**SOURCE EXCERPT**
## START
Thanks for an interesting question.
Although I was well aware of Sarbanes-Oxley, I was not very familiar
with the work of the PCAOB, so your question provided me a good
opportunity to learn about this important and powerful group.
The PCAOB has to be one of the oddest government-created bodies in
existence -- a private, non-profit organization with all the authority
of a federal regulatory body!
The people who head up this group have certainly been on the receiving
end of a lot of the criticism levelled at SOX, and -- contrary to my
initial suppositions -- have not been shy about voicing their opinions
In sum, their main response seems to be -- give it some time! This is
a new law, with newly-implemented programs, and we need some time to
work things out, maximize the benefits, and rid ourselves of any
unproductive costs of implementation.
## END
Edit the part of the PCAOB passage that opens with the words containing "The PCAOB has" and closes with "federal regulatory body!" by replacing "non-profit" with "not-for-profit", then write out the result. The material after this point comes from a separate source.

**GIVEN RECORDS**
## START
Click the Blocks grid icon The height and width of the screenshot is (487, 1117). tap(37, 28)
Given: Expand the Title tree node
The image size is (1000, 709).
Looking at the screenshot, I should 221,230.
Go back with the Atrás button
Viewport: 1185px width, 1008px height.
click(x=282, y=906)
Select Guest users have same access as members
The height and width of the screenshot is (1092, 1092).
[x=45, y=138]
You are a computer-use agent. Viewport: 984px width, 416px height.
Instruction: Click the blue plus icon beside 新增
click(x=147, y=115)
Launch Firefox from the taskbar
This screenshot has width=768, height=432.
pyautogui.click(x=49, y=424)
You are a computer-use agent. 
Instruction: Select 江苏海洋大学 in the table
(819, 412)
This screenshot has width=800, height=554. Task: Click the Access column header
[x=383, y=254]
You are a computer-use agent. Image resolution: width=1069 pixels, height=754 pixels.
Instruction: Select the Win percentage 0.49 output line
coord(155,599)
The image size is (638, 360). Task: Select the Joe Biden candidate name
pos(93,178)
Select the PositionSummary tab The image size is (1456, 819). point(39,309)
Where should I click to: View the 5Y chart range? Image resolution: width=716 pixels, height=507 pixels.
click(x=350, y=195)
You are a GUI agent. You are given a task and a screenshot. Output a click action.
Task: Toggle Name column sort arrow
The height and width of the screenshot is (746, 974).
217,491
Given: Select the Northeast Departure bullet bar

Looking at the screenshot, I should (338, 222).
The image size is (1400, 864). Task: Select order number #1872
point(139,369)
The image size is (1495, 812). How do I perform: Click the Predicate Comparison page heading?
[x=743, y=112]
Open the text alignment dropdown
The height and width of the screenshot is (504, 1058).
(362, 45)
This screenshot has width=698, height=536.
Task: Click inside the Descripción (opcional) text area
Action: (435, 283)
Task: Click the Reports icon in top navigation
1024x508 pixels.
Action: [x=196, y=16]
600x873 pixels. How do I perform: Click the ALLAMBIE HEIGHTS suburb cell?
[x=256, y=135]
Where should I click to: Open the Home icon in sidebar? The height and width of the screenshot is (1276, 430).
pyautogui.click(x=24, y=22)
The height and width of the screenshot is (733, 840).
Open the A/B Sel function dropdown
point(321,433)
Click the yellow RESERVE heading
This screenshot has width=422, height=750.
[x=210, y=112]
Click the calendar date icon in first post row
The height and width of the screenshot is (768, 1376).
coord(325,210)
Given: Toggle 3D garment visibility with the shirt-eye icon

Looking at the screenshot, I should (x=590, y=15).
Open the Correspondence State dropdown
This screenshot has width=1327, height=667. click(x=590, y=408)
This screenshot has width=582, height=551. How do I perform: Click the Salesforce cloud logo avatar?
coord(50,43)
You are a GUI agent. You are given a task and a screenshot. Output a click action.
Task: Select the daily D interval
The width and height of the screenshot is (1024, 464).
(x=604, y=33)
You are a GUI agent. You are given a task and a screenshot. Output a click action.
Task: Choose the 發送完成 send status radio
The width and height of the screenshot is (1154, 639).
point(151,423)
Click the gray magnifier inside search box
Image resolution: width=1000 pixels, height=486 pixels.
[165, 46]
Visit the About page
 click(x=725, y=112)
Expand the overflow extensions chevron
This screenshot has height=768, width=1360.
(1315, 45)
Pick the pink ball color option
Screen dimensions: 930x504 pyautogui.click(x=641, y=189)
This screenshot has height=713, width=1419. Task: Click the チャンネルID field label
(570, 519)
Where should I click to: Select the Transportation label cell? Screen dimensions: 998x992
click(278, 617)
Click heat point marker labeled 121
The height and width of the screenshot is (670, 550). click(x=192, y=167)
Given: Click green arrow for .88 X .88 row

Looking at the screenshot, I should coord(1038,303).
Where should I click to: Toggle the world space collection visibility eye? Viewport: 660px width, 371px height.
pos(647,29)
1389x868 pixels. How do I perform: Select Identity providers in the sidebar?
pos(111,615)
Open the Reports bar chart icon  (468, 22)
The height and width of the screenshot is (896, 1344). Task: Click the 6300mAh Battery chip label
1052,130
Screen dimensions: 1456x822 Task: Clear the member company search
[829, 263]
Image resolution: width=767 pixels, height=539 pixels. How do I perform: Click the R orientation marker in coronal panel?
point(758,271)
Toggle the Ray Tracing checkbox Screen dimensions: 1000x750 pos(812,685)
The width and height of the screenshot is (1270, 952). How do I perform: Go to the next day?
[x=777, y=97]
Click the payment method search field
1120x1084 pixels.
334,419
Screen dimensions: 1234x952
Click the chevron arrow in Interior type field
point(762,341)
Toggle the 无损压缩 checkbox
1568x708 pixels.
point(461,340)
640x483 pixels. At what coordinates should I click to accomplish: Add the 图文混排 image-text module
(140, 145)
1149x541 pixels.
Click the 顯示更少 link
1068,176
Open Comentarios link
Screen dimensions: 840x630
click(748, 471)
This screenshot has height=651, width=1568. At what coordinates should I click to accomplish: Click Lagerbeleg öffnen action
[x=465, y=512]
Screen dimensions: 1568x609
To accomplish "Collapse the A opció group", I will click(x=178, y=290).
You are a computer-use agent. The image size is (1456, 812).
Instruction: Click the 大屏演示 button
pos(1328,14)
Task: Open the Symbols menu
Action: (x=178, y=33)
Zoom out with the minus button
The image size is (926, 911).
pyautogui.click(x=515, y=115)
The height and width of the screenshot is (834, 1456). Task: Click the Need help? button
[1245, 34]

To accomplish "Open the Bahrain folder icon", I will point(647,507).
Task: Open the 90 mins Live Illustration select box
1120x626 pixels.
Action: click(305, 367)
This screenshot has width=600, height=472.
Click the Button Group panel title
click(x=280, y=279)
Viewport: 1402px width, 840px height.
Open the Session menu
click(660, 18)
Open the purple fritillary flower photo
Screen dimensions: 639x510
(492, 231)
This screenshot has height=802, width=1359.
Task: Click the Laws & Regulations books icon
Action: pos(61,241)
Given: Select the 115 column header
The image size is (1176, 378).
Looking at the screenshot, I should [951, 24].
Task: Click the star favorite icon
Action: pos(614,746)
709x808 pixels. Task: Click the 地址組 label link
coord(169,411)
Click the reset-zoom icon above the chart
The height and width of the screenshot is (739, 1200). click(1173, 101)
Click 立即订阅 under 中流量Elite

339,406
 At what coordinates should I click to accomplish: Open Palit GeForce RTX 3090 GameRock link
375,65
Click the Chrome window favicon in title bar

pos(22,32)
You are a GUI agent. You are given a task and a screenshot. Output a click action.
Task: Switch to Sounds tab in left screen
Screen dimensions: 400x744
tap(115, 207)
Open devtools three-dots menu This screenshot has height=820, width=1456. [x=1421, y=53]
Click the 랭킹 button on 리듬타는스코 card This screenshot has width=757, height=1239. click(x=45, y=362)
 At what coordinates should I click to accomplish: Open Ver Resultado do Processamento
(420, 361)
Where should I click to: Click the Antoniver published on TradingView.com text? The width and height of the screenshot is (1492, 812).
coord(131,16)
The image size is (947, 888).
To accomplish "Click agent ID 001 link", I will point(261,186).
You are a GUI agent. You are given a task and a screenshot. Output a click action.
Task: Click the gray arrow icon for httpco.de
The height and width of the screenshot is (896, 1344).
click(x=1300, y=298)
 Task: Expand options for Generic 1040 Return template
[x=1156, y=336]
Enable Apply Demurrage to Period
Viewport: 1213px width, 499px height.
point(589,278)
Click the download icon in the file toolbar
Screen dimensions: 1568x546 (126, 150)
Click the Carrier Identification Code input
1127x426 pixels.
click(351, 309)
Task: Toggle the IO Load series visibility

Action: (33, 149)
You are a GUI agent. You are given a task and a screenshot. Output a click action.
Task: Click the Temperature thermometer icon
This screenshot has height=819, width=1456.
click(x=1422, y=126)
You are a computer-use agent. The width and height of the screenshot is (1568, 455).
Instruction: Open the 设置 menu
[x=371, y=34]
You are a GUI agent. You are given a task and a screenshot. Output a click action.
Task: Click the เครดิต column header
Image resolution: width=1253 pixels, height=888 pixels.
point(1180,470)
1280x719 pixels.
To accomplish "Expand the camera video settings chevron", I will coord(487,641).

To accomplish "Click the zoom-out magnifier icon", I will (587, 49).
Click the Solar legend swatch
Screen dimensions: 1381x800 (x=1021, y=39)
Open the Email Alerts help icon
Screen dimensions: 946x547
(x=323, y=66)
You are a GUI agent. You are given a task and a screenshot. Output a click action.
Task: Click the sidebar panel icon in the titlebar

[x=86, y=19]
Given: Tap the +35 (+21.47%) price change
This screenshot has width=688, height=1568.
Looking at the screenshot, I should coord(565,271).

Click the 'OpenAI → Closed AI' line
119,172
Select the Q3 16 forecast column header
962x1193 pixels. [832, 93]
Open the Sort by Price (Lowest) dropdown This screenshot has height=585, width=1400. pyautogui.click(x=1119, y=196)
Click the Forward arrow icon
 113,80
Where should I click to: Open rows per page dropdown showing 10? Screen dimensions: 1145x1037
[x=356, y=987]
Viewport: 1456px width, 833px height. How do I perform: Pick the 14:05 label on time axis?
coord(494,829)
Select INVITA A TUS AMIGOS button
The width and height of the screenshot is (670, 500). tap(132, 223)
## END
**WRITTEN RESPONSE**
The PCAOB has to be one of the oddest government-created bodies in
existence -- a private, not-for-profit organization with all the authority
of a federal regulatory body!